[Source data]
□ □ □
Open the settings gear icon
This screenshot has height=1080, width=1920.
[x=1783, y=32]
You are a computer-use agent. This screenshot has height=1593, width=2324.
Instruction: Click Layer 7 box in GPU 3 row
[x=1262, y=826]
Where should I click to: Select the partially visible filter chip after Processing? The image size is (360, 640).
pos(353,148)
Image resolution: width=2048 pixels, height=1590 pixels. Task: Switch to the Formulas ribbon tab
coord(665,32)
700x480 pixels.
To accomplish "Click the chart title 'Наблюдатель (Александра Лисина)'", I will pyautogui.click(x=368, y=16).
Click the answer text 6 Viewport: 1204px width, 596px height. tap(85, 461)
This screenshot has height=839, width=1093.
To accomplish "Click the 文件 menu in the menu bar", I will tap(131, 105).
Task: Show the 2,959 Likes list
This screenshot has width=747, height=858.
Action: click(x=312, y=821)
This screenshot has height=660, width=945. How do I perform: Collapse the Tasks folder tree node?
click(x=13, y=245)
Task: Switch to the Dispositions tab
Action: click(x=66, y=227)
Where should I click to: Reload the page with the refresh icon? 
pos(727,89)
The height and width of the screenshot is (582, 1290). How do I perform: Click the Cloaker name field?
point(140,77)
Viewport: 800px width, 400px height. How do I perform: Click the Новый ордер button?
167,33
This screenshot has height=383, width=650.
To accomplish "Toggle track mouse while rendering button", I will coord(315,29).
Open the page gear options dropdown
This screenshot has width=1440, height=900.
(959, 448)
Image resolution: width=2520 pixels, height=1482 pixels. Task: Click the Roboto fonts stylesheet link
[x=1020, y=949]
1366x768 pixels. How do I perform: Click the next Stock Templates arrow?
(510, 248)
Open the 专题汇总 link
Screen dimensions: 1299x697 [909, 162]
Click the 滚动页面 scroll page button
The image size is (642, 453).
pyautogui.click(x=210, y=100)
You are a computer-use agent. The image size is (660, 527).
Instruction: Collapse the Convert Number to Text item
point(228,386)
□ □ □
Please reproduce the Source data rows unchanged, starting at the line that contains "You are a computer-use agent. The" and ending at the last row, with both ends included.

▶ [Right answer]
You are a computer-use agent. The image size is (660, 527).
Instruction: Collapse the Convert Number to Text item
point(228,386)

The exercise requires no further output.